Lessons Learned from Agatha Christie: Even a B Novel Should Have an A Title.

Some weeks ago I shared my conundrum over Agatha Christie’s Murder on the Links and how the title fixated on the least important element of the mystery. While I don’t want to drag you over that ground yet again, I did want to point out that even so-so stories can have cunning titles.

514b777c3e455ce895e946b3f0573ba7--dead-man-productsI’ve read Christe’s F game (see Poirot’s Christmas). I’ve read Christie’s A game (see ABC Murders). My latest acquisition, Dead Man’s Follywould be, I’d say, her B game. There are a few obvious clues, as well as one dumb bit of New Information At The End that of course explains the motive. Yet there are also some surprises that, looking back, you realize were there all along, beginning before the killer gets a’killin’.

Poirot’s foil in the post-Captain Hastings years is a mystery writer named Ariadne Oliver. This time she’s invited Poirot to a manor where she’s created a “Murder Hunt”–a hunt for clues to solve a fake murder for prizes.

Now it sounds like this is where the title comes from, doesn’t it? A fake murder + a game= Dead Man’s Folly. Simple enough approach, but functional.
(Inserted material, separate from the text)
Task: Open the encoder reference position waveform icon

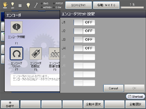Action: coord(54,54)
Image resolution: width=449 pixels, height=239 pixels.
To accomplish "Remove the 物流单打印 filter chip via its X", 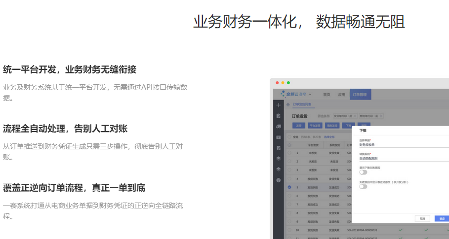I will [382, 116].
Oliver senses something sinister is brewing around her, but can’t figure out what it could be and wants Poirot to help. They meet on the grounds and she describes the manor’s residents, which leads us to our first mention of the architect and his job on the estate:

“Then there’s Michael Weyman–he’s an architect, quite young, and good-looking in a craggy kind of artistic way. He’s designing a tennis pavilion for Sir George and repairing the Folly.”

“Folly? What is that–a masquerade?”

“No, it’s architectural. One of those little sort of temple things, white, with columns.” (23)
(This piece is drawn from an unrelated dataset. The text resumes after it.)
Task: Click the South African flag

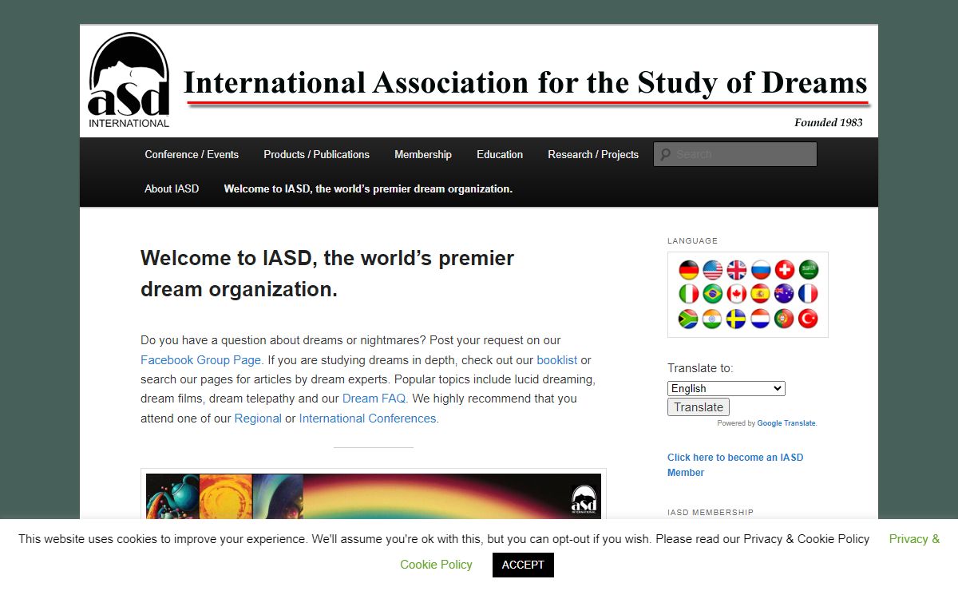Action: (x=688, y=319)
Like Poirot, I had to pause here. I’d never heard of a Folly before, but then I live in Wisconsin, where any used gazebo’s got thick-as-you-can-get bug screens, or else.

Further on it sounds like this Folly’s called a Folly for another reason:

“It’s bedded down in concrete,” said Weyman. “And there’s loose soil underneath–so it’s subsided. Cracked all up here–it will be dangerous soon–Better pull the whole thing down and re-erect it on the top of the bank near the house. That’s my advice, but the obstinate old fool won’t hear of it…If the foundations are rotten–everything’s rotten.” (27-8)

So we have a rich man, apparently a fool, who’s insisted on erecting this lovely bit of architecture in the worst possible place for no apparent reason. The stereotype works beautifully in Christie’s favor, as the lord of the manor seems frivolous in wife, jewelry for aforementioned wife, and more. This Folly is just one more way he spends without thinking.

Or is it?

Foolish talk from a child about a body found and hidden in the woods. Snide remarks from an old man about the manor’s bloodline. A mysterious yachtman from a foreign country arrives to see the lady of the manor. Suddenly the lady is missing, the child strangled to death in the very spot where a fake corpse was to be found for the Murder Hunt. Days later the old man has drowned in an “accident.” All of it swirls and overlaps until Poirot connects the talk to the actions, to the behaviors, to the past…which, sadly, is where the New Information at the End kicks in. Despite this, Poirot’s last reveal to a suspect connects all with such deftness that even I’m willing to forgive that Late Clue Drop:

“Listen, Madame. What do you hear?”

“I am a little deaf…What should I hear?”

“The blows of a pickaxe….They are breaking up the concrete foundation of the Folly…What a good place to bury a body–where a tree has been uprooted and the earth already disturbed. A little later, to make all safe, concrete over the ground where the body lies, and, on the concrete, erect a Folly…” (223)

What was originally presented as a bit of foolishness by the New Rich Guy turns out to be the clever cover by the Old Family Bloodline. The old man’s snide remark is true about the family, the tale the child told is true about the body, and the strange foreigner who insists on seeing the lady of the manor would have exposed an evil the lord and lady were hiding. All was rotten from the start, even pointed out to us as such in that opening chapter, but only now upon the last page do we understand just how rotten the manor–and its family–had become.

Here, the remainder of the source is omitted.